Long-lasting dust rings in gas-rich disks: sculpting by single and multiple planets

TL;DR

This paper investigates how dust rings in protoplanetary disks can form and persist longer than gas rings due to pressure maxima created by planets, with simulations showing dust trapping and decoupling effects.

Contribution

It introduces a mechanism involving planetary gaps and pressure maxima that explains long-lasting dust rings, supported by 2D hydrodynamical simulations.

Findings

Dust rings form between planets or at gap edges due to pressure maxima.

Large dust particles decouple from gas and remain in rings longer.

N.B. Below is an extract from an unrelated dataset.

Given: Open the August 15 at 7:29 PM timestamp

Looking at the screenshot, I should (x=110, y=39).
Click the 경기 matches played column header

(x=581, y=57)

Trapping and decoupling are most effective for millimeter and centimeter grains at ~10 au.

Abstract

We propose a mechanism by which dust rings in protoplanetary disks can form and be long-lasting compared to gas rings. This involves the existence of a pressure maximum which traps dust either in between two gap-opening planets or at the outermost gap edge of a single or multiple planet system, combined with the decoupling of large dust particles from the gas. We perform 2D gas hydrodynamical simulations of disks with one and two giant planets which may open deep or partial gaps. A gas ring forms in between two planets such that the surface mass density is higher than on either side of it. This ring is a region of pressure maximum where we expect large grains, which are marginally coupled to the gas and would otherwise be subject to radial drift, to collect. Such a pressure maximum also occurs at the outermost gap edge in a disk with one or more planets. We infer the dust evolution in these regions as the gas disk evolves, to understand the longer term behavior of the resulting dust rings. Over time the gas surface density in the ring(s) decreases, which may cause the larger trapped particles to decouple. Consequently, these particles are expected to stay in ring structure(s) longer than the gas. For a Minimum Mass Solar Nebula model, we expect that millimeter and centimeter-sized grains in the outer O(10) au would most likely undergo this trapping and decoupling process.